Task brief
For the entries below, copy exactly the line that contains "Screen dimensions: 708x458" through the line that contains "Instruction: Open the Podcasts app icon", both ends included, and exclude all pictures.

Records for the task
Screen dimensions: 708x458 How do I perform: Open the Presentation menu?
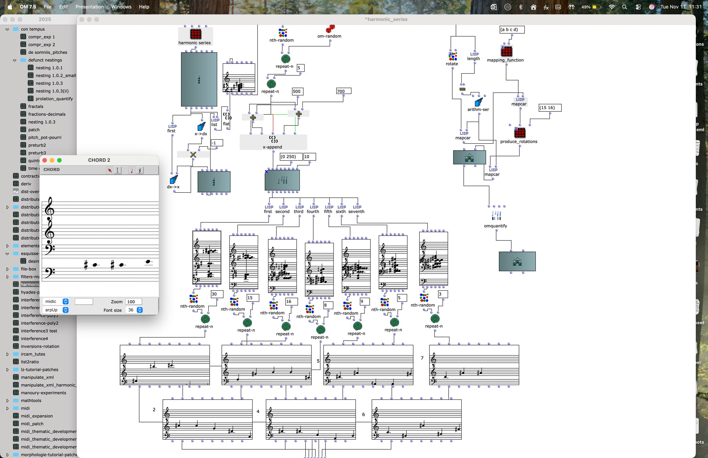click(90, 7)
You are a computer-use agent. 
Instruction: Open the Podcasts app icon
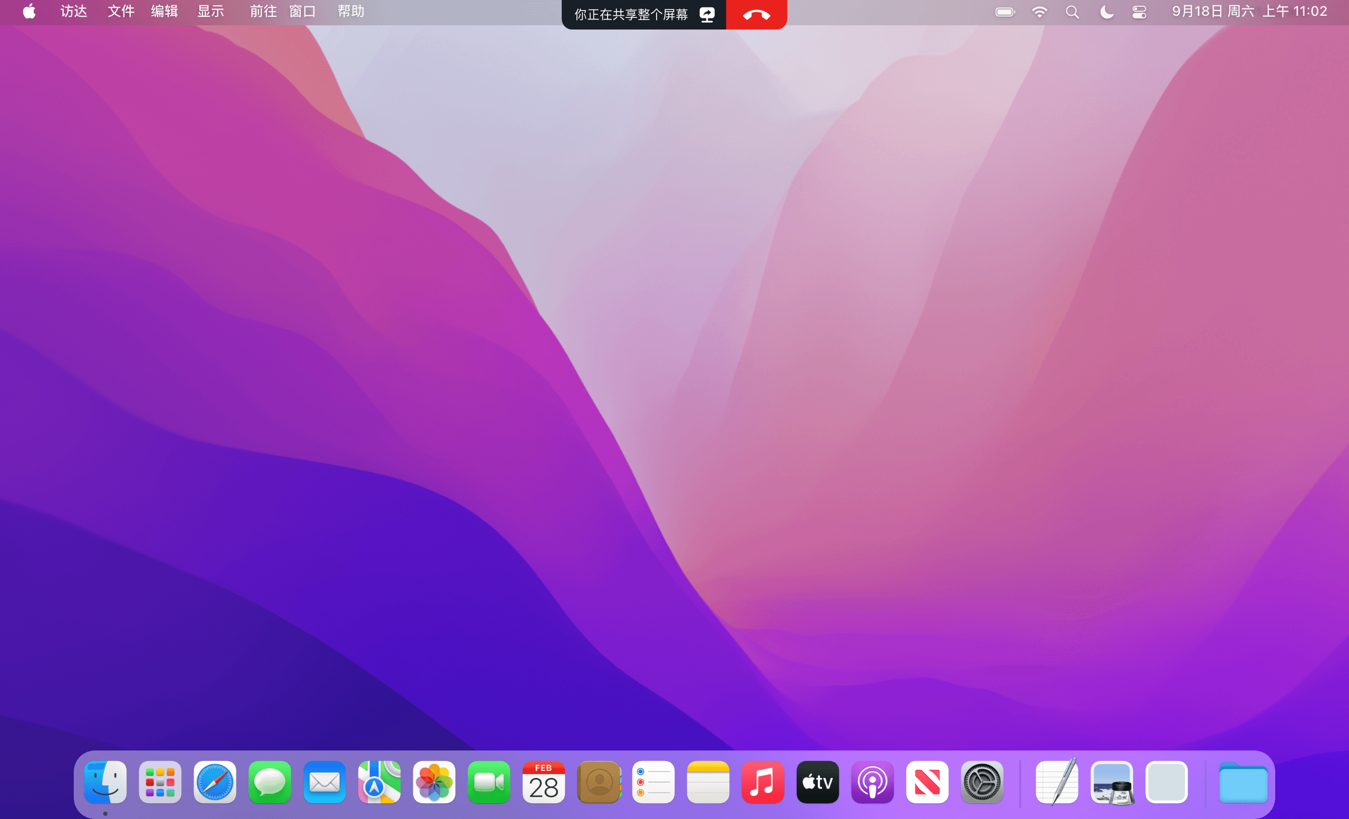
...
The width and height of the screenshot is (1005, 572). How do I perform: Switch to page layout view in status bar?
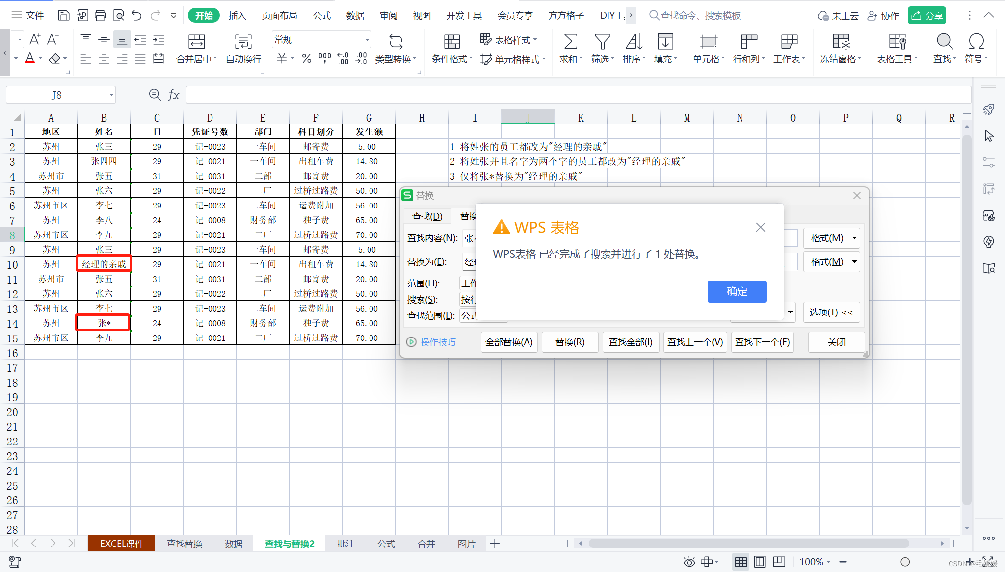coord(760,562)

Result of the task
Screen dimensions: 708x458 How do I perform: Open the Presentation menu?
click(90, 7)
You are a computer-use agent. 
Instruction: Open the Podcasts app icon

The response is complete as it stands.